Rewrite the material below as a numbered list, leaving out the blank lines.

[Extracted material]
^^^^^^^^
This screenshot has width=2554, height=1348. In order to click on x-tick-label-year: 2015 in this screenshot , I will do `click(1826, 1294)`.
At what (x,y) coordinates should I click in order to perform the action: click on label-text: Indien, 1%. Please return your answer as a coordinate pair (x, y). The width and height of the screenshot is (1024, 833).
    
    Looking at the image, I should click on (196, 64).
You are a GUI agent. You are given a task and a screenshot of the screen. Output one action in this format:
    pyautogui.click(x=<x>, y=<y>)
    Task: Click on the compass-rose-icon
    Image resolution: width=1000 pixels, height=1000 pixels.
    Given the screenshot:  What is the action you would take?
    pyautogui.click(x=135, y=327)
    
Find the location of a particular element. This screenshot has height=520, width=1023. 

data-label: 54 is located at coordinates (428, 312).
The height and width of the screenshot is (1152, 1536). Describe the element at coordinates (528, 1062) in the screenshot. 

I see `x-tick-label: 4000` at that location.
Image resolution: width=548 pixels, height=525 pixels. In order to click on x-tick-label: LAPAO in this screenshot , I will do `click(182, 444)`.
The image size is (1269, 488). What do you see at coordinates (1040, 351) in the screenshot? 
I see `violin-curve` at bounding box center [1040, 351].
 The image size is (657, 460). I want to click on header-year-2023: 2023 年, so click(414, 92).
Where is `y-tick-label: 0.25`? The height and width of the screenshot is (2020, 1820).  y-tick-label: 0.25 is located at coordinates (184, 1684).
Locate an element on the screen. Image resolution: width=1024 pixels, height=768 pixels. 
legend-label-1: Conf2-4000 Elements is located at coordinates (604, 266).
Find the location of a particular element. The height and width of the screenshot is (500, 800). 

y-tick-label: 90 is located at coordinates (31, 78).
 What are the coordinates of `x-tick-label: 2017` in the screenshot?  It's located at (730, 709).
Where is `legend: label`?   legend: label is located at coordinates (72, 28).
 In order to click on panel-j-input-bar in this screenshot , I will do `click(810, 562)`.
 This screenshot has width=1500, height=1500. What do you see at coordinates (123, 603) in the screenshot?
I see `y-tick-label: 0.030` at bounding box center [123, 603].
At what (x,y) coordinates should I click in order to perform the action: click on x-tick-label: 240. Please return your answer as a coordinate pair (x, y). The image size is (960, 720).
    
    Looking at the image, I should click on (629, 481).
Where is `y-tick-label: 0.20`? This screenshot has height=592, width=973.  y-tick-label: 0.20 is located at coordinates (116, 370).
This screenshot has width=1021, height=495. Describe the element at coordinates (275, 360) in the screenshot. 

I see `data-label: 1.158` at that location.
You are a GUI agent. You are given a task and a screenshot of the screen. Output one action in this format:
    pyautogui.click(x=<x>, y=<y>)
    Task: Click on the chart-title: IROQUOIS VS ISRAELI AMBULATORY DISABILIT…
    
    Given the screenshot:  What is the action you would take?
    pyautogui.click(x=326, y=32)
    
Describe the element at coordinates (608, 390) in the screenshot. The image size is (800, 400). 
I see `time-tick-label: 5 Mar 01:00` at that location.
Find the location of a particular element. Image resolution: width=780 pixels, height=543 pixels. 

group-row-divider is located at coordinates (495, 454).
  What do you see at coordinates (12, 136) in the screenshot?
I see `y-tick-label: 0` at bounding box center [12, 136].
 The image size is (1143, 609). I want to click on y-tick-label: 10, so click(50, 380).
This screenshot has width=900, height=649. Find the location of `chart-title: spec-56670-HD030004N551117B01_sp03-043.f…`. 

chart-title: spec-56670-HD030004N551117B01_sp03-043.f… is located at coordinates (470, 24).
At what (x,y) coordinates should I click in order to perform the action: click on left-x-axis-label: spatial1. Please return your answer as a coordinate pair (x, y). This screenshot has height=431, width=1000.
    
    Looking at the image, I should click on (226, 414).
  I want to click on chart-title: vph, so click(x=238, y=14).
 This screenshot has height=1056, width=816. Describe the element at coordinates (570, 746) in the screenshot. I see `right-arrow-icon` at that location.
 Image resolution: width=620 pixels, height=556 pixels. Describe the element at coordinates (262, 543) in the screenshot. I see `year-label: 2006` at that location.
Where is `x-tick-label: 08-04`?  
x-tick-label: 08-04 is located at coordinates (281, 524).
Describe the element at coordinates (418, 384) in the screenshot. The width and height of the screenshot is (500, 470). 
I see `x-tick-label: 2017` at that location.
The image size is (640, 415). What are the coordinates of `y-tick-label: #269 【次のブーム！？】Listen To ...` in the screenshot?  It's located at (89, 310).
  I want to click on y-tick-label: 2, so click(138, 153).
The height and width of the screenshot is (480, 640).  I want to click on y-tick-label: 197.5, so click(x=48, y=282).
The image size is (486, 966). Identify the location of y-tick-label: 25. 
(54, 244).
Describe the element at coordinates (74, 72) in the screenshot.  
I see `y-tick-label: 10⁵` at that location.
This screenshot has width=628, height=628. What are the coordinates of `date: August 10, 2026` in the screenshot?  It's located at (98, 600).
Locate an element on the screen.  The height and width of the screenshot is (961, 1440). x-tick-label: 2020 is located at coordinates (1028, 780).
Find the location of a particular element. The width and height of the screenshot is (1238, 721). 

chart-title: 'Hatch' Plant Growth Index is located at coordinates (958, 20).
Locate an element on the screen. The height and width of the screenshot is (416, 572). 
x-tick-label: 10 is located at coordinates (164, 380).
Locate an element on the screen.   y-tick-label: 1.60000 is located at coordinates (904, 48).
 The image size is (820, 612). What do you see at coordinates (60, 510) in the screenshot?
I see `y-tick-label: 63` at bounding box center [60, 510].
^^^^^^^^
[Answer box]
1. This screenshot has width=2554, height=1348. In order to click on x-tick-label-year: 2015 in this screenshot , I will do `click(1826, 1294)`.
2. At what (x,y) coordinates should I click in order to perform the action: click on label-text: Indien, 1%. Please return your answer as a coordinate pair (x, y). The width and height of the screenshot is (1024, 833).
3.     Looking at the image, I should click on (196, 64).
4. You are a GUI agent. You are given a task and a screenshot of the screen. Output one action in this format:
5.     pyautogui.click(x=<x>, y=<y>)
6.     Task: Click on the compass-rose-icon
7.     Image resolution: width=1000 pixels, height=1000 pixels.
8.     Given the screenshot:  What is the action you would take?
9.     pyautogui.click(x=135, y=327)
10. Find the location of a particular element. This screenshot has height=520, width=1023. 
11. data-label: 54 is located at coordinates (428, 312).
12. The height and width of the screenshot is (1152, 1536). Describe the element at coordinates (528, 1062) in the screenshot. 
13. I see `x-tick-label: 4000` at that location.
14. Image resolution: width=548 pixels, height=525 pixels. In order to click on x-tick-label: LAPAO in this screenshot , I will do `click(182, 444)`.
15. The image size is (1269, 488). What do you see at coordinates (1040, 351) in the screenshot? 
16. I see `violin-curve` at bounding box center [1040, 351].
17.  The image size is (657, 460). I want to click on header-year-2023: 2023 年, so click(414, 92).
18. Where is `y-tick-label: 0.25`? The height and width of the screenshot is (2020, 1820).  y-tick-label: 0.25 is located at coordinates (184, 1684).
19. Locate an element on the screen. Image resolution: width=1024 pixels, height=768 pixels. 
20. legend-label-1: Conf2-4000 Elements is located at coordinates (604, 266).
21. Find the location of a particular element. The height and width of the screenshot is (500, 800). 
22. y-tick-label: 90 is located at coordinates (31, 78).
23.  What are the coordinates of `x-tick-label: 2017` in the screenshot?  It's located at (730, 709).
24. Where is `legend: label`?   legend: label is located at coordinates (72, 28).
25.  In order to click on panel-j-input-bar in this screenshot , I will do `click(810, 562)`.
26.  This screenshot has width=1500, height=1500. What do you see at coordinates (123, 603) in the screenshot?
27. I see `y-tick-label: 0.030` at bounding box center [123, 603].
28. At what (x,y) coordinates should I click in order to perform the action: click on x-tick-label: 240. Please return your answer as a coordinate pair (x, y). The image size is (960, 720).
29.     Looking at the image, I should click on (629, 481).
30. Where is `y-tick-label: 0.20`? This screenshot has height=592, width=973.  y-tick-label: 0.20 is located at coordinates (116, 370).
31. This screenshot has width=1021, height=495. Describe the element at coordinates (275, 360) in the screenshot. 
32. I see `data-label: 1.158` at that location.
33. You are a GUI agent. You are given a task and a screenshot of the screen. Output one action in this format:
34.     pyautogui.click(x=<x>, y=<y>)
35.     Task: Click on the chart-title: IROQUOIS VS ISRAELI AMBULATORY DISABILIT…
36.     Given the screenshot:  What is the action you would take?
37.     pyautogui.click(x=326, y=32)
38. Describe the element at coordinates (608, 390) in the screenshot. The image size is (800, 400). 
39. I see `time-tick-label: 5 Mar 01:00` at that location.
40. Find the location of a particular element. Image resolution: width=780 pixels, height=543 pixels. 
41. group-row-divider is located at coordinates (495, 454).
42.   What do you see at coordinates (12, 136) in the screenshot?
43. I see `y-tick-label: 0` at bounding box center [12, 136].
44.  The image size is (1143, 609). I want to click on y-tick-label: 10, so click(50, 380).
45. This screenshot has width=900, height=649. Find the location of `chart-title: spec-56670-HD030004N551117B01_sp03-043.f…`. 
46. chart-title: spec-56670-HD030004N551117B01_sp03-043.f… is located at coordinates (470, 24).
47. At what (x,y) coordinates should I click in order to perform the action: click on left-x-axis-label: spatial1. Please return your answer as a coordinate pair (x, y). This screenshot has height=431, width=1000.
48.     Looking at the image, I should click on (226, 414).
49.   I want to click on chart-title: vph, so click(x=238, y=14).
50.  This screenshot has height=1056, width=816. Describe the element at coordinates (570, 746) in the screenshot. I see `right-arrow-icon` at that location.
51.  Image resolution: width=620 pixels, height=556 pixels. Describe the element at coordinates (262, 543) in the screenshot. I see `year-label: 2006` at that location.
52. Where is `x-tick-label: 08-04`?  
53. x-tick-label: 08-04 is located at coordinates (281, 524).
54. Describe the element at coordinates (418, 384) in the screenshot. The width and height of the screenshot is (500, 470). 
55. I see `x-tick-label: 2017` at that location.
56. The image size is (640, 415). What are the coordinates of `y-tick-label: #269 【次のブーム！？】Listen To ...` in the screenshot?  It's located at (89, 310).
57.   I want to click on y-tick-label: 2, so click(138, 153).
58. The height and width of the screenshot is (480, 640).  I want to click on y-tick-label: 197.5, so click(x=48, y=282).
59. The image size is (486, 966). Identify the location of y-tick-label: 25. 
60. (54, 244).
61. Describe the element at coordinates (74, 72) in the screenshot.  
62. I see `y-tick-label: 10⁵` at that location.
63. This screenshot has width=628, height=628. What are the coordinates of `date: August 10, 2026` in the screenshot?  It's located at (98, 600).
64. Locate an element on the screen.  The height and width of the screenshot is (961, 1440). x-tick-label: 2020 is located at coordinates (1028, 780).
65. Find the location of a particular element. The width and height of the screenshot is (1238, 721). 
66. chart-title: 'Hatch' Plant Growth Index is located at coordinates (958, 20).
67. Locate an element on the screen. The height and width of the screenshot is (416, 572). 
68. x-tick-label: 10 is located at coordinates (164, 380).
69. Locate an element on the screen.   y-tick-label: 1.60000 is located at coordinates (904, 48).
70.  The image size is (820, 612). What do you see at coordinates (60, 510) in the screenshot?
71. I see `y-tick-label: 63` at bounding box center [60, 510].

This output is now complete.